Kamel Eddine Fekhar, médecin et fervent défenseur des droits humains, a consacré sa vie à la défense des droits politiques, culturels et religieux des Mozabites, une communauté berbère de rite ibadite établie dans la région du Mzab, en Algérie. Son engagement l'a conduit à dénoncer les discriminations et les répressions subies par sa communauté, notamment lors des violences intercommunautaires qui ont secoué Ghardaïa entre 2013 et 2015.

En raison de son militantisme, Fekhar a été arrêté à plusieurs reprises. En juillet 2015, il est emprisonné pendant près de deux ans, accusé notamment d'atteinte à la sûreté de l'État et de trouble à l'ordre public. Libéré en juillet 2017, il est de nouveau arrêté le 31 mars 2019, après avoir dénoncé la répression contre des militants mozabites. Incarcéré à la prison de Ghardaïa, il entame immédiatement une grève de la faim pour protester contre sa détention qu'il juge arbitraire.

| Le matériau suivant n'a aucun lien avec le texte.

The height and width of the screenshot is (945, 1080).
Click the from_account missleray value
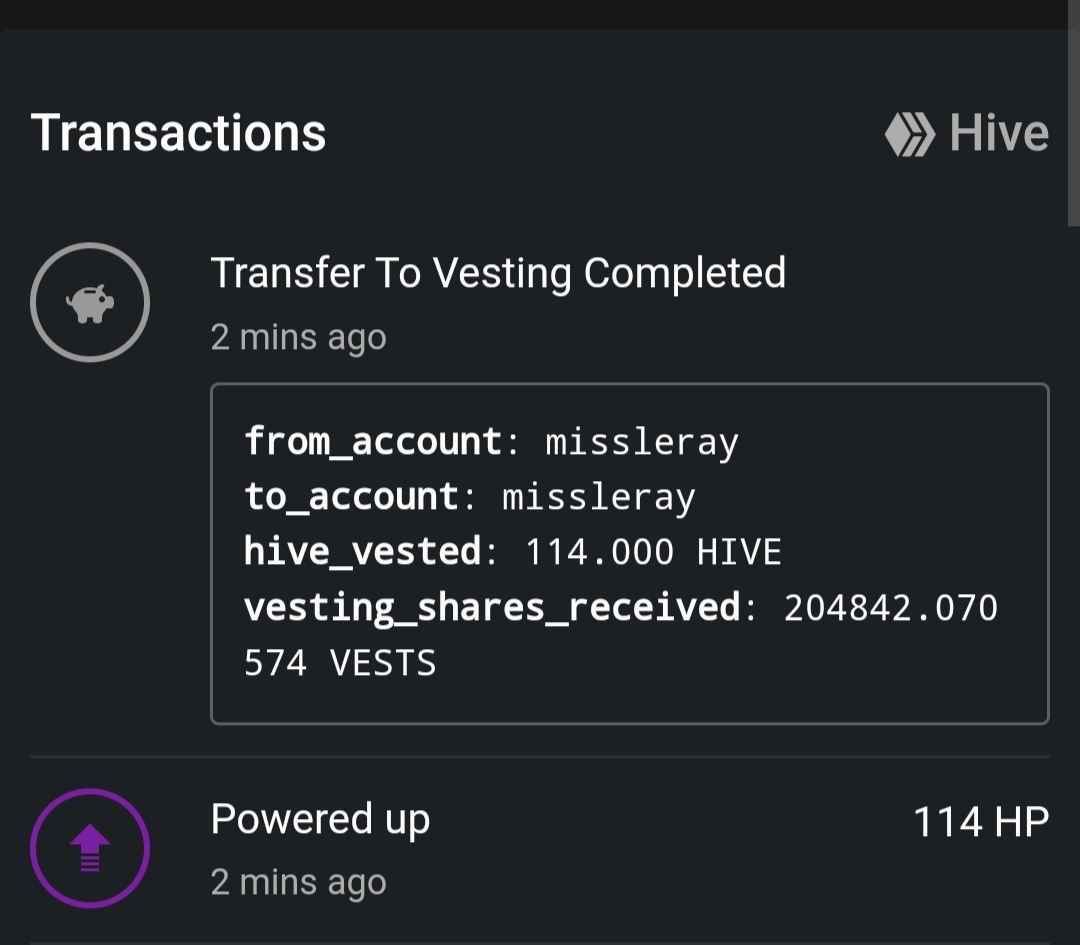[x=642, y=442]
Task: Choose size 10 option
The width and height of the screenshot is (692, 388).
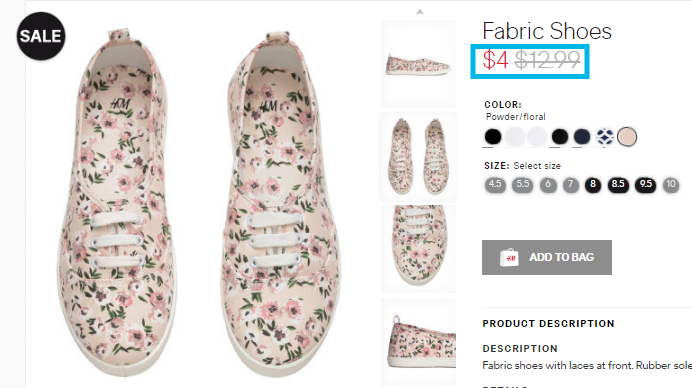Action: pos(671,184)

Sa santé se dégrade rapidement en détention. Malgré les alertes de ses proches et de son avocat, Me Salah Dabouz, concernant la détérioration de son état, Fekhar ne bénéficie pas des soins appropriés. Transféré tardivement à l'hôpital Frantz Fanon de Blida, il décède le 28 mai 2019, après plus de deux mois de grève de la faim.

La disparition tragique de Kamel Eddine Fekhar en mai 2019 a laissé un vide immense dans la défense des droits des Mozabites.

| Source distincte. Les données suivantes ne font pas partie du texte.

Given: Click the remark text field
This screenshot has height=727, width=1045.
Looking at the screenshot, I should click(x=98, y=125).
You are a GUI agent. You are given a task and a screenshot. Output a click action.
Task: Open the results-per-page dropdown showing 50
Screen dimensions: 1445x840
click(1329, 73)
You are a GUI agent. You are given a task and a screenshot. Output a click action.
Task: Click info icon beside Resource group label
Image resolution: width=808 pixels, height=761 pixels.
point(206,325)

Le Pays chaoui : un combat qui reprend forme

Les Chaouis, habitants des Aurès, revendiquent une plus grande visibilité de leur langue et de leur culture au sein de l’Algérie. Bien que le mouvement autonomiste soit moins structuré que celui de la Kabylie, des voix s’élèvent pour demander une reconnaissance institutionnelle accrue.

La promotion du patrimoine chaoui, y compris la langue tamazight dans sa variante chaouie, demeure une priorité. Les militants locaux plaident pour un modèle qui combine autonomie culturelle et développement économique régional.

Pour trouver leur voie, les Chaouis devront élaborer un militantisme adapté à leur contexte régional et à leurs aspirations, sans reproduire mécaniquement le modèle kabyle. Cela implique de construire un discours qui valorise leurs particularités et de mobiliser des forces locales pour structurer un mouvement cohérent, capable de s’affirmer tout en tenant compte des réalités de l’Aurès.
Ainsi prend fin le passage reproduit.